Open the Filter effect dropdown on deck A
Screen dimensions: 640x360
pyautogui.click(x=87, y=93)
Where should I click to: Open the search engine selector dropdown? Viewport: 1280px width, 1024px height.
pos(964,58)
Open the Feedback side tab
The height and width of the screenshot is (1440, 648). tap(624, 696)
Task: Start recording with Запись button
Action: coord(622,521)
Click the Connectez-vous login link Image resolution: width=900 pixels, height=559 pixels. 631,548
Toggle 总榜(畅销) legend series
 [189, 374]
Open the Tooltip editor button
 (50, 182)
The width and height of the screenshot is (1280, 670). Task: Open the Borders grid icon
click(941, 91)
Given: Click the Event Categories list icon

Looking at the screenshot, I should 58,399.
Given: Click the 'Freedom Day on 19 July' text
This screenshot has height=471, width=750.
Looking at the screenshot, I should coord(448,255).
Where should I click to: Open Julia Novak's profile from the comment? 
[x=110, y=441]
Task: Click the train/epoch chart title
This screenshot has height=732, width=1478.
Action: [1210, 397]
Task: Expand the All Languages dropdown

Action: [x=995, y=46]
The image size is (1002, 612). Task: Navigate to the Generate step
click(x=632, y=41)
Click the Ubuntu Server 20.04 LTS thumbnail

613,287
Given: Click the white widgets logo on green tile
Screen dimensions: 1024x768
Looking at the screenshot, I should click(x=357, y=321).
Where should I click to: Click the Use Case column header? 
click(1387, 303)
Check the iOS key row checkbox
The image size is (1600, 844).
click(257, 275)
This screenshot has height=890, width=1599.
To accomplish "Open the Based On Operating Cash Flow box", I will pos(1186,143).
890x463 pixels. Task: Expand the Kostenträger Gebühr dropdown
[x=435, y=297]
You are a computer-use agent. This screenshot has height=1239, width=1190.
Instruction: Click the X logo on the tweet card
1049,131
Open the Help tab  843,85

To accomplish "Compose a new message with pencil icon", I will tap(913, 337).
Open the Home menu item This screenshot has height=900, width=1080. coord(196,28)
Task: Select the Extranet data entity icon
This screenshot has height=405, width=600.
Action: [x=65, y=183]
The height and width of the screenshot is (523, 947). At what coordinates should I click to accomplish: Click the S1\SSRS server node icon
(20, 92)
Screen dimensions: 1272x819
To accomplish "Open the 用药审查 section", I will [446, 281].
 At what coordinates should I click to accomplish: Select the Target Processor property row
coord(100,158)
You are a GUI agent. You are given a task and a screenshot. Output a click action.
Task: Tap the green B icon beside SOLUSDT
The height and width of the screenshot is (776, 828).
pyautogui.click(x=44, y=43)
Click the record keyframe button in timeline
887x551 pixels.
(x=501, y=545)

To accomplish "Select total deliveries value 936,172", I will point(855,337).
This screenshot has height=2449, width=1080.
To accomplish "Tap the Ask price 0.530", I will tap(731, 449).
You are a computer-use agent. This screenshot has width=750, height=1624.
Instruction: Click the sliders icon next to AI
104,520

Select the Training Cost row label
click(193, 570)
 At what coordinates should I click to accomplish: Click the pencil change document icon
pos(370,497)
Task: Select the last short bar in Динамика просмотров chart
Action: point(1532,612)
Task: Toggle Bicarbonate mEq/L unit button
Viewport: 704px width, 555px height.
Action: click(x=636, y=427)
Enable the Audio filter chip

Try it:
The lines to copy are those in the listing that contain "will".

Written response:
To accomplish "Open the Based On Operating Cash Flow box", I will pos(1186,143).
To accomplish "Compose a new message with pencil icon", I will tap(913, 337).
To accomplish "Open the 用药审查 section", I will [446, 281].
To accomplish "Select total deliveries value 936,172", I will point(855,337).
To accomplish "Tap the Ask price 0.530", I will tap(731, 449).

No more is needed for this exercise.